■ **Brief**: Reproduce every entry exactly as given.

■ **Stored dataset items**:
--------

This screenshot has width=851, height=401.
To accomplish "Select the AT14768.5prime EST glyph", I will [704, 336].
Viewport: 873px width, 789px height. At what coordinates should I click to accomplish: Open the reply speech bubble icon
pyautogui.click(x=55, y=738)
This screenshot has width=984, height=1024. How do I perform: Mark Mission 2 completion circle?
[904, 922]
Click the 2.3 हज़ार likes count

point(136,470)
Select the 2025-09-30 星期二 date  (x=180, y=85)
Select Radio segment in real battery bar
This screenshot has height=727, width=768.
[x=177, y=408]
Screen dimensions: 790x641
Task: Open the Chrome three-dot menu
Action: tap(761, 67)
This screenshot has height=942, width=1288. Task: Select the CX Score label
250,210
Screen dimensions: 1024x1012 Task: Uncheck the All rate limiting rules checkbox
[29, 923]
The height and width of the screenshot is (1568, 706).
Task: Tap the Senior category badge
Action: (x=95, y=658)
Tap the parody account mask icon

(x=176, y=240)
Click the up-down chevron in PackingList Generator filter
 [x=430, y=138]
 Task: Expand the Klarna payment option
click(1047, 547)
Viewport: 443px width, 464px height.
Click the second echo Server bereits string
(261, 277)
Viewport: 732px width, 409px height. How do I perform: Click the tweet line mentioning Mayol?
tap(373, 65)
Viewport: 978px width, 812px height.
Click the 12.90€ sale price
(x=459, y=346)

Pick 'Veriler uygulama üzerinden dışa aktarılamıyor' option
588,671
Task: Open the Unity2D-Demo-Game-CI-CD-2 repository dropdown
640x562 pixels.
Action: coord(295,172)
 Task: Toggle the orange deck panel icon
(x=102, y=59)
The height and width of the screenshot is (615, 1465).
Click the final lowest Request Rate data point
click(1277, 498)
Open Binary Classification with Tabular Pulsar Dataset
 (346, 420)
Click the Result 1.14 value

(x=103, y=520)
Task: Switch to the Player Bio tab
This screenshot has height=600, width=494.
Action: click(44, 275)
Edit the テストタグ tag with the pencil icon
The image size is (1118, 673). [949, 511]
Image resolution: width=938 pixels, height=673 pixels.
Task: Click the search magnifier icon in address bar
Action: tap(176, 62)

--------

■ **The answer**:
This screenshot has width=851, height=401.
To accomplish "Select the AT14768.5prime EST glyph", I will [704, 336].
Viewport: 873px width, 789px height. At what coordinates should I click to accomplish: Open the reply speech bubble icon
pyautogui.click(x=55, y=738)
This screenshot has width=984, height=1024. How do I perform: Mark Mission 2 completion circle?
[904, 922]
Click the 2.3 हज़ार likes count

point(136,470)
Select the 2025-09-30 星期二 date  (x=180, y=85)
Select Radio segment in real battery bar
This screenshot has height=727, width=768.
[x=177, y=408]
Screen dimensions: 790x641
Task: Open the Chrome three-dot menu
Action: tap(761, 67)
This screenshot has height=942, width=1288. Task: Select the CX Score label
250,210
Screen dimensions: 1024x1012 Task: Uncheck the All rate limiting rules checkbox
[29, 923]
The height and width of the screenshot is (1568, 706).
Task: Tap the Senior category badge
Action: (x=95, y=658)
Tap the parody account mask icon

(x=176, y=240)
Click the up-down chevron in PackingList Generator filter
 [x=430, y=138]
 Task: Expand the Klarna payment option
click(1047, 547)
Viewport: 443px width, 464px height.
Click the second echo Server bereits string
(261, 277)
Viewport: 732px width, 409px height. How do I perform: Click the tweet line mentioning Mayol?
tap(373, 65)
Viewport: 978px width, 812px height.
Click the 12.90€ sale price
(x=459, y=346)

Pick 'Veriler uygulama üzerinden dışa aktarılamıyor' option
588,671
Task: Open the Unity2D-Demo-Game-CI-CD-2 repository dropdown
640x562 pixels.
Action: coord(295,172)
 Task: Toggle the orange deck panel icon
(x=102, y=59)
The height and width of the screenshot is (615, 1465).
Click the final lowest Request Rate data point
click(1277, 498)
Open Binary Classification with Tabular Pulsar Dataset
 (346, 420)
Click the Result 1.14 value

(x=103, y=520)
Task: Switch to the Player Bio tab
This screenshot has height=600, width=494.
Action: click(44, 275)
Edit the テストタグ tag with the pencil icon
The image size is (1118, 673). [949, 511]
Image resolution: width=938 pixels, height=673 pixels.
Task: Click the search magnifier icon in address bar
Action: tap(176, 62)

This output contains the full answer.